- _Podany tekst_
====================

Data: 2002-04-15 10:18:47
Temat: Re: TOKSYCZNA RODZINA
Od: "Koranja.." <k...@g...pl>
Pokaż wszystkie nagłówki
Użytkownik "Kangoo" <k...@...pl> napisał w wiadomości
news:a9d1pe$9ha$1@news.zetosa.com.pl...
> Przepraszam ale zapomnialem zapytac o autora "Toksycznych Rodzicow" :)
No coz.. trudno.. :) Znajde sobie w necie, przeciez to nie problem.
> Rodzice czesto sie boja ze cos straca, ze ktos kiedys opusci rodzinny dom
i
> bedzie mial wlasne zycie.
> Chcieliby zeby syn/corka caly czas byla obok, kontrolowac jego kazdy krok.
> Zeby sie wyrwac z takiego zaczarowanego kregu, potrzeba duzo sily,
zaparcia,
> i chyba najtrudniejszej rzeczy - zalozenia "pancerza" chroniaego przed
> slowami w stylu tyle przeciez zrobilismy dla Ciebie, nie szanujesz nas. To
> jest trudne... Sam mam taka sytuacje teraz w domu. W kazdej sytuacji sa
> jednak plusy - nauczysz sie czegos, mowienia glosno tego co czujesz, bo
> musisz sie tego nauczyc chcac sie z tego wyrwac. Musisz sie nauczyc glosno
> ale spokojnie mowic o tym czego nie lubisz, co Ci sprawia bol, co jest dla
> Ciebie przykre. Jesli bedziesz siedziec jak mysz pod miotla, robila dobra
> mine do zlej gry, zamykala sie w sobie i dusila wszelkie emocje, pewnego
> dnia wybuchnia po prostu wojna, konczaca sie klotnia, a w takiej
atmosferze
> nic nie zdzialasz pozytywnego.
No wlasnie, zgadzam sie z tym. Od pewnego czasu staram sie mowic im o tym,
co mnie boli. Kiedys... sama nie wiem.. jakby wstydzilam sie tego.
Wstydzilam sie mowic im, ze np. kogos kocham, albo ze cos mnie rani. W ogole
uwazalam, ze miec jakies wyzsze i dojrzalsze uczucia to cos zlego. Nie mam
pojecia dlaczego. Poza tym, gdy miedzy nimi a mna wynikala jakas rozmowa,
dosc dziwacznie reagowalam - zaczynalam plakac. Oni gadali, a ja ryczalam i
nie moglam z siebie slowa wydusic. I doslownie przy kazdej jakiejs rozmowie
tak bylo - chyba wynikalo to z tego, ze balam sie stawiac im jakies zarzuty,
zeby przypadkiem ich nie zranic...
Teraz jak to pisze, wydaje mi sie to tak absurdalne i smieszne, ze szok..

====================

- _Podane dane_
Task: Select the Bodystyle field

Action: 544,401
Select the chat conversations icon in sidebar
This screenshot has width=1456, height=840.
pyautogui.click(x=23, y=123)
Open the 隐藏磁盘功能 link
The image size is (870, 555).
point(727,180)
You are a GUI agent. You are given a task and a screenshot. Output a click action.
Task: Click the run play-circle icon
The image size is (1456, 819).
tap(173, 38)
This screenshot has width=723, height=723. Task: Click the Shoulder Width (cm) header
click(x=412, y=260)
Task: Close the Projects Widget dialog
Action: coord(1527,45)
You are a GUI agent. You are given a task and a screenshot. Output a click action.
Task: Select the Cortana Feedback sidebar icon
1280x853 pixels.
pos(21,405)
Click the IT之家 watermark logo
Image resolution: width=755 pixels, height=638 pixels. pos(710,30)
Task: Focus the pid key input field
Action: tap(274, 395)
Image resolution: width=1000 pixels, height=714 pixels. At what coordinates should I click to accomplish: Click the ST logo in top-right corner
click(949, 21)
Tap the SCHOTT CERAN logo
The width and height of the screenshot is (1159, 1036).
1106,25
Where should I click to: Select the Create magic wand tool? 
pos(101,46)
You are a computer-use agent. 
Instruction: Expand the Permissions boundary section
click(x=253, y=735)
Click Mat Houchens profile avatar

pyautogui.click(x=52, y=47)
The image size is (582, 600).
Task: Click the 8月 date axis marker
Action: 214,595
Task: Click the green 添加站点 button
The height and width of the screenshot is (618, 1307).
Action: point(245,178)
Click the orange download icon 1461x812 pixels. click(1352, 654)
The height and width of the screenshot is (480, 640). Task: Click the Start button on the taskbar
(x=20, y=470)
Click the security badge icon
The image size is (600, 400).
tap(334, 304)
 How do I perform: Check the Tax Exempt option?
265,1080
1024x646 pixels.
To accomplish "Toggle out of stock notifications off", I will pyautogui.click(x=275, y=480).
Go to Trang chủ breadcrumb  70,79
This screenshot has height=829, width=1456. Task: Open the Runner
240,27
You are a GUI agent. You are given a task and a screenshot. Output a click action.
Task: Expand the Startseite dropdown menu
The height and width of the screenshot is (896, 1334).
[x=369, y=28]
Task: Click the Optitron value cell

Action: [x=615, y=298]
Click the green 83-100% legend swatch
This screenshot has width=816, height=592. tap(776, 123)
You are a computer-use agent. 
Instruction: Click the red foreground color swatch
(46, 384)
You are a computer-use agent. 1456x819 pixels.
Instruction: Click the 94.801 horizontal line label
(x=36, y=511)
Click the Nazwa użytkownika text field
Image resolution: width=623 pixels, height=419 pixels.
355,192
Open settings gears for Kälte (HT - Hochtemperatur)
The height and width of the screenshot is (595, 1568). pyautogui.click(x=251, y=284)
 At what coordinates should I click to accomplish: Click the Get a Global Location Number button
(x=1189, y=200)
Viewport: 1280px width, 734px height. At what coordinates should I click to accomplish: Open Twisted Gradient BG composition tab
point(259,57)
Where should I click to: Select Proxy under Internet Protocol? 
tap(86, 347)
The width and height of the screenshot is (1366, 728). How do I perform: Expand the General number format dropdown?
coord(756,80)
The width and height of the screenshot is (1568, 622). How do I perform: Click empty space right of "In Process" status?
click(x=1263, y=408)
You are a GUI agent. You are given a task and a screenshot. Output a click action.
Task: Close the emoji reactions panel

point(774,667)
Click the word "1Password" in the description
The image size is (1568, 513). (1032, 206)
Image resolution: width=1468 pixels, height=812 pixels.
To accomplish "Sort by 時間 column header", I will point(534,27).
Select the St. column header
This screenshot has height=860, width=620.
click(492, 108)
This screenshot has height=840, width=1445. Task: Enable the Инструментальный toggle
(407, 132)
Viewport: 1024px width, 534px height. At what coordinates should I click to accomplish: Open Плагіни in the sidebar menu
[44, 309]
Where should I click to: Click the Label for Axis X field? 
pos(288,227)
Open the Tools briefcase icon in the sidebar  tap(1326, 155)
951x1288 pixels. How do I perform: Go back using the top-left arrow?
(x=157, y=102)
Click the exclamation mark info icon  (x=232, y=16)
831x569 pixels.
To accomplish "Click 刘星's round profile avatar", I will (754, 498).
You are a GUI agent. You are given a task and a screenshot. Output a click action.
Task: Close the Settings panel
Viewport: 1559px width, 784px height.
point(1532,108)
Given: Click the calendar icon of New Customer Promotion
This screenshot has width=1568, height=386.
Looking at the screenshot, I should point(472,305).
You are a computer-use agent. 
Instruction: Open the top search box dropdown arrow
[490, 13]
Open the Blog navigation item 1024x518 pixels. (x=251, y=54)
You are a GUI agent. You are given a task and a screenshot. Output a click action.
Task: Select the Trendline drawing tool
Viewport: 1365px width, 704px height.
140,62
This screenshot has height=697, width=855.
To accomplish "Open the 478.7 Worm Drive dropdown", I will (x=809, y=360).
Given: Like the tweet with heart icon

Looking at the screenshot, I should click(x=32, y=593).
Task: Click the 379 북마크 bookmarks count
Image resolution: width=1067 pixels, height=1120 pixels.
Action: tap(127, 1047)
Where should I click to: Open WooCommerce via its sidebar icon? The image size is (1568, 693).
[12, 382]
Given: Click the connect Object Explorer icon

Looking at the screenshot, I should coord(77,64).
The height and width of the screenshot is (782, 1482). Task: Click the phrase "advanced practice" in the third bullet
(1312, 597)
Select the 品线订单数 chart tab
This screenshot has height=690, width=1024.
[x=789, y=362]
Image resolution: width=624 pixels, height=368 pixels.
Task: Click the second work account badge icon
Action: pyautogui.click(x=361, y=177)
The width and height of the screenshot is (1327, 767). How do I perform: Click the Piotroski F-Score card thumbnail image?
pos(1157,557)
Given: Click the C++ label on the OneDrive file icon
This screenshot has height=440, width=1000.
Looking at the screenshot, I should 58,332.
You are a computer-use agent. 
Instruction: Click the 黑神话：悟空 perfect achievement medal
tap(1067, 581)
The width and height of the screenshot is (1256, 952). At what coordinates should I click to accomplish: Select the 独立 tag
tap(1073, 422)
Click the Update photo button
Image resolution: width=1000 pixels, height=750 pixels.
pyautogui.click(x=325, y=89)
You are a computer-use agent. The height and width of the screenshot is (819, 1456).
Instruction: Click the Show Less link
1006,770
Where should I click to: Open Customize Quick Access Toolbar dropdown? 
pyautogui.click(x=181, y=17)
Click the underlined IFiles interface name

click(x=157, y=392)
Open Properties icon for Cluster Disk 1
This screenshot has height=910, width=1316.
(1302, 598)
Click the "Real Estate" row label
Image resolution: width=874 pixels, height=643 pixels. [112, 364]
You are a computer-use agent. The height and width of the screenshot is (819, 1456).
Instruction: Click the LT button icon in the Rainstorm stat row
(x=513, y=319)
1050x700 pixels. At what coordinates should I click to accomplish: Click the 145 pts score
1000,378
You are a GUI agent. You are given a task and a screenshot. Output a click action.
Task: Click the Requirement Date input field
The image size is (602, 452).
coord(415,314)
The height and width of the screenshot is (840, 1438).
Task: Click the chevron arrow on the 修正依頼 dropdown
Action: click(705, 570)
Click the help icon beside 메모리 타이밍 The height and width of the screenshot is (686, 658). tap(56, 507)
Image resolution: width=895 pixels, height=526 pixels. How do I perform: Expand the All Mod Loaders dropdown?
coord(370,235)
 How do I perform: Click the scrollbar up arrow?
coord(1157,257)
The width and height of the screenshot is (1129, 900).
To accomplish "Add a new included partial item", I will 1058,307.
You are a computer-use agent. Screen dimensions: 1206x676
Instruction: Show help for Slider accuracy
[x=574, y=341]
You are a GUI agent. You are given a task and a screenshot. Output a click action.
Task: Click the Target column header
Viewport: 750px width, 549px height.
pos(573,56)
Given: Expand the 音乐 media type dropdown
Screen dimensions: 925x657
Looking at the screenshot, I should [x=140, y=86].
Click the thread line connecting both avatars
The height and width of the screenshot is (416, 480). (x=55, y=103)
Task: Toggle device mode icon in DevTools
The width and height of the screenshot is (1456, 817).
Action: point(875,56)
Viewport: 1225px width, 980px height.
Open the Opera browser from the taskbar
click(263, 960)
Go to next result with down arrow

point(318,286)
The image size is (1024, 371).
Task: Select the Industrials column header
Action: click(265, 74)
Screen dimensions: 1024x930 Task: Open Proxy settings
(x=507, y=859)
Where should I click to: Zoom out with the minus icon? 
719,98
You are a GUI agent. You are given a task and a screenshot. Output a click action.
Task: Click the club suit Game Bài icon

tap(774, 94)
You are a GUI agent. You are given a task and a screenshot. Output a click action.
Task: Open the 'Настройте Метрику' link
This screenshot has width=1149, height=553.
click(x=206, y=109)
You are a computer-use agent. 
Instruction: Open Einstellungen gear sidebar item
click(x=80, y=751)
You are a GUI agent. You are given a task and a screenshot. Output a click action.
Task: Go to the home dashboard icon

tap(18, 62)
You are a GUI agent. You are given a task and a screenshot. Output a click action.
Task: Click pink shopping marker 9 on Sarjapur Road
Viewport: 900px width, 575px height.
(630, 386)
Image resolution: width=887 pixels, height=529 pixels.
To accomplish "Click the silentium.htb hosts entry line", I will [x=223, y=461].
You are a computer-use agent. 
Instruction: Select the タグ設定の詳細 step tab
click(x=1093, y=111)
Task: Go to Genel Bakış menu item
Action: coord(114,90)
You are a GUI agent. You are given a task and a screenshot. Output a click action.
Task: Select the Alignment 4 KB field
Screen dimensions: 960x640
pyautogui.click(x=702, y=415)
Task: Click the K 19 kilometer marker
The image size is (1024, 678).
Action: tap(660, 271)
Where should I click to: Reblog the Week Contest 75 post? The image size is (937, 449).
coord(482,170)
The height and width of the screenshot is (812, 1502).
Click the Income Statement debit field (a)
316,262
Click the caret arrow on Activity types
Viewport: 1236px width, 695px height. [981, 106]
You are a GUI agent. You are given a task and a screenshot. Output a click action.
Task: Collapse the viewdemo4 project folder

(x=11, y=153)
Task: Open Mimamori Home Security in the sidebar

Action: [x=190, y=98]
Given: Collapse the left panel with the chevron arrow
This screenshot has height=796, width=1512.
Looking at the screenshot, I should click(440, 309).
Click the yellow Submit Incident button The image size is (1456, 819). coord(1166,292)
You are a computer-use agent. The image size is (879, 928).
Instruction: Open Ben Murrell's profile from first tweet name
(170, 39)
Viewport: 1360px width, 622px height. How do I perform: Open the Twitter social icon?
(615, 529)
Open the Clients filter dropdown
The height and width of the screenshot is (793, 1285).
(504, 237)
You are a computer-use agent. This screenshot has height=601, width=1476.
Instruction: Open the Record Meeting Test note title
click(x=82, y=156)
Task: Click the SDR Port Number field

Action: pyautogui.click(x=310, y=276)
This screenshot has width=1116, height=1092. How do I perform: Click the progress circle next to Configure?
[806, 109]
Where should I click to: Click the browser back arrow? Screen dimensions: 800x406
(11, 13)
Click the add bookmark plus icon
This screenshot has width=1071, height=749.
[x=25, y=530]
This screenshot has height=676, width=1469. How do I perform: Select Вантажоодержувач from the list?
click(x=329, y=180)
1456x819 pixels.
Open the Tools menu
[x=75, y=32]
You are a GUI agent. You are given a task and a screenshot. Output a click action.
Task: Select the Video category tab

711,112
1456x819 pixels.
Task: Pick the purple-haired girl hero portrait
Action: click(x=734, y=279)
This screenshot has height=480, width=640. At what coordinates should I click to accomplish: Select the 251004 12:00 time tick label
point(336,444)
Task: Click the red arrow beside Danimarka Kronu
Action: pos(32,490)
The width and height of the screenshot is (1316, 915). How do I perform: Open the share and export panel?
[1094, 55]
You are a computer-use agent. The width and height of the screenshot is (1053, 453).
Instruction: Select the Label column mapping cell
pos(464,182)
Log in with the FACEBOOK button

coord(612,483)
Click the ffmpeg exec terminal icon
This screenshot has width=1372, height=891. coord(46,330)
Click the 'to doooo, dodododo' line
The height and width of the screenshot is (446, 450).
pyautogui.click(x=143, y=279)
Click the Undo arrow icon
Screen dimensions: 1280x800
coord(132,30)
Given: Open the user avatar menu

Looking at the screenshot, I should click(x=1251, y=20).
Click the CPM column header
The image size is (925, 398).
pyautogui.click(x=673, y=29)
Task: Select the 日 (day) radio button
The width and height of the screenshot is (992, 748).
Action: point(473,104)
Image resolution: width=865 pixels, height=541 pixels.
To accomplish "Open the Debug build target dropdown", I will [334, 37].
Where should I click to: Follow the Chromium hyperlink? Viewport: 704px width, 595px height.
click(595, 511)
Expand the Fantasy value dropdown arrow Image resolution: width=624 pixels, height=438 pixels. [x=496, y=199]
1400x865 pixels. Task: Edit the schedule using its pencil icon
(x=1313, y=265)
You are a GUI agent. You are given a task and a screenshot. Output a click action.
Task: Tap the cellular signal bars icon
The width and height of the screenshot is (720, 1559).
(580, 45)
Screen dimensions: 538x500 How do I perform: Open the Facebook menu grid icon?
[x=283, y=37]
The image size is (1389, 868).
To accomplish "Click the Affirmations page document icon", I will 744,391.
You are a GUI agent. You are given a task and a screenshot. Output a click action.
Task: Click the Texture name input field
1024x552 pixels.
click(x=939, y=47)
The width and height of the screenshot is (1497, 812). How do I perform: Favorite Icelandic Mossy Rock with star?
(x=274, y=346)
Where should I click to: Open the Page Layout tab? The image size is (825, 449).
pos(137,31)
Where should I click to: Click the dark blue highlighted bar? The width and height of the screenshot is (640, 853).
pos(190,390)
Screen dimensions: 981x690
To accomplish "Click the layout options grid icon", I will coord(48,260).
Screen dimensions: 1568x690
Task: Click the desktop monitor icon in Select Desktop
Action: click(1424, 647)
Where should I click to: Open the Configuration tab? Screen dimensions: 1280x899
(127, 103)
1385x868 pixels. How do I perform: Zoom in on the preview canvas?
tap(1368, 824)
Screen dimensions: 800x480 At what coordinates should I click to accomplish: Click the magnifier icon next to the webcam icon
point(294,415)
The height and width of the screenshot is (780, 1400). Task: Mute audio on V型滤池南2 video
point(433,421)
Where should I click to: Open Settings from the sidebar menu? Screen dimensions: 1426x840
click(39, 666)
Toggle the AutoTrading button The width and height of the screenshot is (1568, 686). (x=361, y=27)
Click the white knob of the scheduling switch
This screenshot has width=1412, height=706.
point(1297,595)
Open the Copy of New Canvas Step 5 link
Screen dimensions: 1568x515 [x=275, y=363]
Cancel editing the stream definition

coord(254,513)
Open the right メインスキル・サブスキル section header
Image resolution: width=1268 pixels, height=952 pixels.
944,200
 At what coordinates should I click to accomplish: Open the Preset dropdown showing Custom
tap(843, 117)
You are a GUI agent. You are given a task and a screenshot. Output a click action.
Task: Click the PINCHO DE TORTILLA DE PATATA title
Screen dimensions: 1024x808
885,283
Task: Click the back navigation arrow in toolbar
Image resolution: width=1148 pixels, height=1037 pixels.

====================

- _Polecenie A_
Wypisz dokładnie fragment tekstu o toksycznej rodzinie od „No wlasnie, zgadzam” aż do „ich nie zranic...”.
- _Polecenie B_
Podejmij tekst o toksycznej rodzinie i dopisz jego dalszy ciąg po ostatnim zdaniu.
Pozycje stanowią odrębny materiał.

- _Odpowiedź A_
No wlasnie, zgadzam sie z tym. Od pewnego czasu staram sie mowic im o tym,
co mnie boli. Kiedys... sama nie wiem.. jakby wstydzilam sie tego.
Wstydzilam sie mowic im, ze np. kogos kocham, albo ze cos mnie rani. W ogole
uwazalam, ze miec jakies wyzsze i dojrzalsze uczucia to cos zlego. Nie mam
pojecia dlaczego. Poza tym, gdy miedzy nimi a mna wynikala jakas rozmowa,
dosc dziwacznie reagowalam - zaczynalam plakac. Oni gadali, a ja ryczalam i
nie moglam z siebie slowa wydusic. I doslownie przy kazdej jakiejs rozmowie
tak bylo - chyba wynikalo to z tego, ze balam sie stawiac im jakies zarzuty,
zeby przypadkiem ich nie zranic...

- _Odpowiedź B_
Rok temu na mojej drodze stanela wspaniala
> dziewczyna. Wiele sie od Niej nauczylem, wiele mi pomogla. Nauczyla, a
razej
> caly czas uczy mowic o tym co sie czuje, mowic o tym czego nie lubie a co
> sprawia mi radosc. Otwiera mnie powoli... To wazne, miec kogos bliskiego,
na
> kim zawsze mozna polegac, kto obetrze lezki, kto da cieplo i spokoj.
Fajnie, tacy ludzie sa jak takie Dobre Duszki. :) W moim zyciu tez calkiem
niedawno pojawil sie taki Ktos.. Jeszcze poltora roku temu wszystko bylo
inne, a on nauczyl mnie szczerosci i wyrazania swoich uczuc.. Bardzo wiele
mu zawdzieczam. A on tez pochodzi z podobnej rodziny. Wychowywala go matka i
tez nie bylo mu latwo, ale on ma jakas niesamowita sile w sobie, a ja staram
sie brac z niego przyklad...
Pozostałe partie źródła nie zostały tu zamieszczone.